A Bedrock Agent is a managed orchestration layer that wraps a foundation model with goal-oriented planning, tool calls (action groups), retrieval (knowledge bases), and session memory. The planning loop is ReAct-style: the model reads the user goal, decides whether to call a tool or query a KB, observes the result, then either iterates or returns a final answer. AWS handles the loop, retries, and trace logging — you only define the tools and the instruction prompt.
An action group is a set of callable functions exposed to the agent, defined either by an OpenAPI 3.0 schema or a function-detail schema. Each action is backed by a Lambda function (or by return-of-control on the client side). When the agent decides to call an action, Bedrock invokes the Lambda with the parsed parameters, captures the response, and feeds it back into the next reasoning step. Keep action descriptions and parameter docs precise — the agent's tool selection is only as good as those strings.

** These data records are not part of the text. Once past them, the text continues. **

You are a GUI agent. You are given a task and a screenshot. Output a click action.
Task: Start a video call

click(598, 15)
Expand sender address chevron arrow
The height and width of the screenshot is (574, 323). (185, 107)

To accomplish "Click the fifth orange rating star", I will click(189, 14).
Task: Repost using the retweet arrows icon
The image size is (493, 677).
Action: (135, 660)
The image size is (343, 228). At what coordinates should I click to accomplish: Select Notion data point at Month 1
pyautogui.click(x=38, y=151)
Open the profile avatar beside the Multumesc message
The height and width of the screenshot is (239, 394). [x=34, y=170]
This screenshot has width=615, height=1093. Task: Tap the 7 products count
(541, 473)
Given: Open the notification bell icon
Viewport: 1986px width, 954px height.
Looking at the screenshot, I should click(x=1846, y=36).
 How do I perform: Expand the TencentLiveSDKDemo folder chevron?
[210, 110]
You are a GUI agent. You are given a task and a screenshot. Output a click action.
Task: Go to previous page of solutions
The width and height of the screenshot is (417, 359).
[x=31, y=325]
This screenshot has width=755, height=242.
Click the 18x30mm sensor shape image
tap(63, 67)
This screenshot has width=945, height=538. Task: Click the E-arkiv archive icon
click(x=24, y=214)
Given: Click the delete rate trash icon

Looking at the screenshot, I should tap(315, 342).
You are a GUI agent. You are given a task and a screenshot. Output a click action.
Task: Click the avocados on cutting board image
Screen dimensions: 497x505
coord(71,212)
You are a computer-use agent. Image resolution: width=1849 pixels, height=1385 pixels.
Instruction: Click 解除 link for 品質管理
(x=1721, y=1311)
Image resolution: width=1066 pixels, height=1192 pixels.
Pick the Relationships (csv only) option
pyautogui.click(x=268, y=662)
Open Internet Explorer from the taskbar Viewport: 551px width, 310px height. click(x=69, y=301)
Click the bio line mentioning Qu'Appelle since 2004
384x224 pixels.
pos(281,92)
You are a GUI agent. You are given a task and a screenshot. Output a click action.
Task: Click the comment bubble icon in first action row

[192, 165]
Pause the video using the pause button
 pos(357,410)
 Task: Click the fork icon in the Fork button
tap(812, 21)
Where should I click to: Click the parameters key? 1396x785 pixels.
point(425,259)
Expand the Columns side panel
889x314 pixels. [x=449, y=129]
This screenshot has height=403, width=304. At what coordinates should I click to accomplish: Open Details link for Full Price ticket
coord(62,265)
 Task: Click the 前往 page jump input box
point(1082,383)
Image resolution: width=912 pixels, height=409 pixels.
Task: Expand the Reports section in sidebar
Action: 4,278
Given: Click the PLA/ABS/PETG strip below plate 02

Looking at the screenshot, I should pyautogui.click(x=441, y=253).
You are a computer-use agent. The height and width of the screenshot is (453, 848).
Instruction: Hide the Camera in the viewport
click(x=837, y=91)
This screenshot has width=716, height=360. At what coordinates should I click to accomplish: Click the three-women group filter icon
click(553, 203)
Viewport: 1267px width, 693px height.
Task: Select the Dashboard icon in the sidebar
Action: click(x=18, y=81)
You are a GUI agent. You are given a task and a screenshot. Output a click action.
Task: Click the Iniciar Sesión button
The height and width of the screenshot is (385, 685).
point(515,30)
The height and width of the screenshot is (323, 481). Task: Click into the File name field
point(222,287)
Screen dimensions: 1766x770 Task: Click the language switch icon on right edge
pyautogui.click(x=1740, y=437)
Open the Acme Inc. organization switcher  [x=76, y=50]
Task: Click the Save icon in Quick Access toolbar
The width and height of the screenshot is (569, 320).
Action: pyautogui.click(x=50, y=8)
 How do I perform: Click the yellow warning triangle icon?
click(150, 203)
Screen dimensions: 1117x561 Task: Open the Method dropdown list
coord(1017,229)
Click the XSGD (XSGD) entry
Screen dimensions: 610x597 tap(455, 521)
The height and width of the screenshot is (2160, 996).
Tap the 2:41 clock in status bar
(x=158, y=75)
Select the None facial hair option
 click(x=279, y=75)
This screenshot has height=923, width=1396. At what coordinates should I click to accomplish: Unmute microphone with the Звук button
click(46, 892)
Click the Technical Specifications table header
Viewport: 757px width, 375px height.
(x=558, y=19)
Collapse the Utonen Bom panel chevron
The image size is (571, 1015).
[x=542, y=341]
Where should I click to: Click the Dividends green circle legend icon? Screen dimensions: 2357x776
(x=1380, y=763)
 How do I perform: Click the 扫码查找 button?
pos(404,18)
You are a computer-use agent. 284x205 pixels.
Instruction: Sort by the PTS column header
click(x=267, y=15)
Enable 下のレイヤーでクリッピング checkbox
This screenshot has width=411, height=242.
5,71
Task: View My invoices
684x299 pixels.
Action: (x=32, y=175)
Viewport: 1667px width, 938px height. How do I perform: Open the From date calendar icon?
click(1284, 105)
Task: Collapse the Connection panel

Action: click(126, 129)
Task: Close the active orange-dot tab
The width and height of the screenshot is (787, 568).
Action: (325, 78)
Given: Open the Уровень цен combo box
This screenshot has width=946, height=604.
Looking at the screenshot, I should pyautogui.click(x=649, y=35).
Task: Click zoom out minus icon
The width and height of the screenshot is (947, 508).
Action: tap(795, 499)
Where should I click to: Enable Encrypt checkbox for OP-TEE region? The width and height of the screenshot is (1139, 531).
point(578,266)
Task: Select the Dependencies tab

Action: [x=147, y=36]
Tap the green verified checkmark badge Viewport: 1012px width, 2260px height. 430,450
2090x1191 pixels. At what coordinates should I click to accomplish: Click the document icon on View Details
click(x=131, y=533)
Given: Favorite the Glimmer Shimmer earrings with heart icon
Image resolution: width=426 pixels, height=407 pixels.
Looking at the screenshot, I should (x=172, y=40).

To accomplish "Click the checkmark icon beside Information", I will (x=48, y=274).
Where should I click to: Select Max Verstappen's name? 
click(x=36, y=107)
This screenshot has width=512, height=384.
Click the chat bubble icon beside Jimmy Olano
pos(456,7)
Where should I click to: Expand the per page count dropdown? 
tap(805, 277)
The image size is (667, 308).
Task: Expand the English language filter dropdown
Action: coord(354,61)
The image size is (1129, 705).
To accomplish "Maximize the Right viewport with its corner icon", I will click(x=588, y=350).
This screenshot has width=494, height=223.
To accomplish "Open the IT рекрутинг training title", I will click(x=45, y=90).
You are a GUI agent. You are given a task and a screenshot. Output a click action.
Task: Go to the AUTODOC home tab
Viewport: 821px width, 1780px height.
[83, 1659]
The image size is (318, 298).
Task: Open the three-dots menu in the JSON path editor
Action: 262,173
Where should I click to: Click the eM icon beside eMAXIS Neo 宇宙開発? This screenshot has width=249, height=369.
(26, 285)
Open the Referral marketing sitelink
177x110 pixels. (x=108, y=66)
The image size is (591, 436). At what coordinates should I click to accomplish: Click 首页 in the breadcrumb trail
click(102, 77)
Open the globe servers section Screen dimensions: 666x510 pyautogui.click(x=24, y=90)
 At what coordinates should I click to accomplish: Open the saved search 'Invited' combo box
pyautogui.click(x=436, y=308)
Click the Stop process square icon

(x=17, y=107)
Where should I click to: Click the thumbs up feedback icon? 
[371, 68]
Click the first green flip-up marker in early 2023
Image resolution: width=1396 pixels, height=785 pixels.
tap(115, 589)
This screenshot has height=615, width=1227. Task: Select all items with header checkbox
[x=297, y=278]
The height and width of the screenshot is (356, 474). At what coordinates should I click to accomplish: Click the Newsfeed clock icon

Return-of-control (RoC) lets the agent pause and hand the tool invocation back to the caller instead of running a Lambda. The InvokeAgent response contains the chosen action and parameters; your client executes it (often in a different VPC, on-prem, or in an existing microservice) and replies in the next turn with the result. Use RoC when the tool already exists outside AWS, when latency-sensitive code shouldn't take a Lambda cold start, or when the caller has security context (a user's OAuth token) that shouldn't be handed to a Lambda role.
Enable trace in InvokeAgent — the response stream includes preProcessingTrace, orchestrationTrace, and postProcessingTrace with the model's rationale, the chosen action, and the observation at every step. Common fixes: tighten action descriptions, add few-shot examples to the agent instruction, narrow parameter schemas, or use advanced prompt overrides to inject custom orchestration prompts. For systematic evaluation, replay a fixture set of user queries through the agent and assert on which action group was called.
Step Functions wins when the workflow is deterministic — fixed branching, parallel fan-out, retries with backoff, human approval steps, long-running waits — and the model is one of many participants rather than the orchestrator. LangGraph wins when you need fine-grained control of node transitions, multi-agent supervisor topologies, custom memory stores, or portability across providers (OpenAI + Bedrock + local). Bedrock Agents wins when the workflow genuinely needs LLM-driven planning and you want the lowest code footprint.
Use agent versions (immutable snapshots) and aliases (mutable pointers) — applications call the alias, so promotion is a metadata flip and rollback is instantaneous. Wire the agent into a CI pipeline that runs a regression eval suite (golden traces, tool-selection accuracy, hallucination rate via LLM-as-judge) against a candidate version before swapping the PROD alias. Stream traces to CloudWatch Logs and ship to OpenSearch or Datadog for per-turn latency, tool-call distribution, and error budgets. Pair with a Bedrock Guardrail attached at the agent level so policy is enforced even if the prompt regresses.